Arberry, 2008
A teosofia parecia um jogo perigoso no Islã desde que al-Hallaj pagou com a vida por seu entusiasmo indiscreto. Como a pregação da União com Deus era passível de mal-entendidos e aberta à acusação de “encarnacionismo” (hulul) proibido, era necessário descobrir alguma doutrina substituta que, embora chegasse ao mesmo porto, navegasse mais perto do vento da ortodoxia. Vimos como al-Hallaj surpreendentemente tomou Jesus como seu exemplo de homem santo em quem Deus se encarnou; a teoria sufi só precisava substituir Jesus por Maomé e moderar a extravagância da linguagem de al-Hallaj para inventar um sistema de teosofia especulativa que enganaria todos, exceto os críticos mais cautelosos. A tarefa foi facilitada pela existência de uma tradição antiga e honrosa de compor panegíricos ao Mensageiro de Deus, nos quais Maomé era mencionado em termos de veneração, pouco abaixo da adoração cultual.
Não se sabe ao certo quem introduziu a doutrina do Logos no islamismo, que significa a teoria de que o vice-regente de Deus que controla o universo material é “a Ideia de Maomé” (al-haqiqat al-Muhammadiya); sugere-se que essa doutrina fazia parte dos ensinamentos esotéricos de al-Ghazali e que ela é sugerida em uma de suas últimas obras, Mishkat al-anwar. 1 É provável que a concepção, como muitas outras do sufismo posterior, tenha suas raízes na tradição secreta transmitida oralmente pelos mestres do século III/IX. De qualquer forma, ela resolveu com sucesso o problema de conciliar um Deus transcendente com um universo teísta. Se algum homem aspirasse a conhecer Deus, ele poderia buscar adequadamente esse fim alcançando a união com a “Ideia de Maomé”, projetada por Deus na pré-eternidade para ser Sua semelhança — na medida em que algo pode ser chamado de semelhança de Deus — e para conduzir a humanidade de volta a Ele.

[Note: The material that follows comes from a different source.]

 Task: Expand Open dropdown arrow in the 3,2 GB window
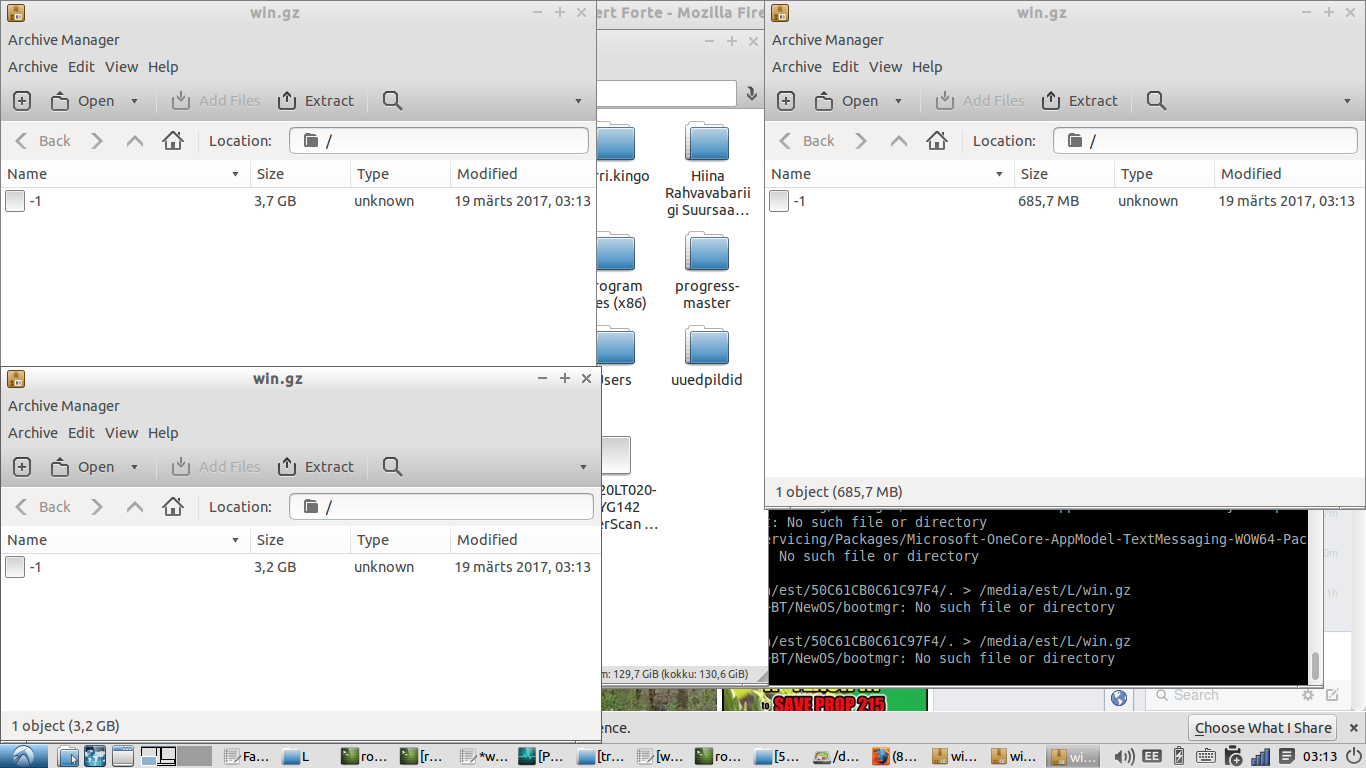click(x=134, y=467)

Encontramos essa noção plenamente desenvolvida nos escritos de Ibn al-Farid, do Cairo (586-632/1181-1235), de longe o maior poeta místico da literatura árabe. Sua poesia, julgada pelos cânones ocidentais aceitos, é extremamente difícil e obscura e, além disso, abunda em malabarismos verbais que ofendem nosso gosto muito diferente; sua apreciação é tornada ainda mais arriscada por sua fidelidade às convenções da ode clássica da Arábia antiga e seu uso metafórico de imagens eróticas. No entanto, “se os seus versos abundam em conceitos fantásticos, se grande parte deles é enigmática ao extremo, os conceitos e enigmas não são, em regra, ornamentos retóricos ou truques de prestidigitação intelectual, mas, como gavinhas que brotam de uma raiz oculta, estão vitalmente ligados aos estados de espírito que delineiam. Pode ser difícil acreditar no que relatam seus amigos mais íntimos, que ele costumava ditar seus poemas no momento em que saía de um transe extático profundo, durante o qual “ele ora ficava em pé, ora sentava, ora repousava deitado de lado, ora deitado de costas, envolto como um homem morto; e assim passava dez dias consecutivos, mais ou menos, sem comer, beber, falar ou se mover”. Seu estilo e dicção se assemelham mais ao trabalho joalheiro mais requintado e fino de um artista exigente do que aos primeiros frutos da inspiração divina. No entanto, não estou inclinado a duvidar da afirmação de que sua poesia foi composta de maneira anormal. 2 Assim escreve o estudioso que mais fez em nossa época para elucidar as obscuridades de Ibn al-Farid e promover a apreciação literária de suas composições.